Jon Miller: Not very. When you look at it in contrast to the capabilities that the United States government are deploying, it is nowhere close to being sophisticated.
My favorite analogy is the malware that was used to hack Sony is like a moped, and the malware being deployed by United States intelligence agencies is like an F-22 fighter jet. It's much more sophisticated, it's much harder to detect.
Steve Kroft: And yet still, if this is a moped, there were only a handful of companies in the United States that would have been able to survive this attack.
Jon Miller: And that really is the scary part-- is, it does not take an overly sophisticated attack to compromise these huge global multinational brands.
Miller says there have been other major cyberattacks like the one against Sony but they didn't get as much attention. In 2012, Iran was blamed for an attack against the headquarters of Saudi Arabia's national oil company, Aramco, that destroyed 30,000 computers. Iran has also been accused of a cyberassault against a group of casinos owned by Sheldon Adleson, a vocal enemy of regime in Tehran. And there have been others.
Jon Miller: I've worked with companies before in the oil and gas space that have had control system networks get compromised by malware, and they've lost control of their floating oil platforms.
Steve Kroft: I don't remember reading about that.
Jon Miller: Yeah, yeah. No, you didn't read about it. There was no need to disclose, no customer information got leaked.
Steve Kroft: So these things happen more often than the public knows?
Jon Miller: Absolutely.

*What is expected*
Could you output the entire interview about the Sony hack and other cyberattacks, word for word? The listing has no connection to the interview.

*Input data*
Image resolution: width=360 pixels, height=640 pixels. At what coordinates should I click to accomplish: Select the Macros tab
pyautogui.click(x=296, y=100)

*Solution for this task*
Jon Miller: Not very. When you look at it in contrast to the capabilities that the United States government are deploying, it is nowhere close to being sophisticated.
My favorite analogy is the malware that was used to hack Sony is like a moped, and the malware being deployed by United States intelligence agencies is like an F-22 fighter jet. It's much more sophisticated, it's much harder to detect.
Steve Kroft: And yet still, if this is a moped, there were only a handful of companies in the United States that would have been able to survive this attack.
Jon Miller: And that really is the scary part-- is, it does not take an overly sophisticated attack to compromise these huge global multinational brands.
Miller says there have been other major cyberattacks like the one against Sony but they didn't get as much attention. In 2012, Iran was blamed for an attack against the headquarters of Saudi Arabia's national oil company, Aramco, that destroyed 30,000 computers. Iran has also been accused of a cyberassault against a group of casinos owned by Sheldon Adleson, a vocal enemy of regime in Tehran. And there have been others.
Jon Miller: I've worked with companies before in the oil and gas space that have had control system networks get compromised by malware, and they've lost control of their floating oil platforms.
Steve Kroft: I don't remember reading about that.
Jon Miller: Yeah, yeah. No, you didn't read about it. There was no need to disclose, no customer information got leaked.
Steve Kroft: So these things happen more often than the public knows?
Jon Miller: Absolutely.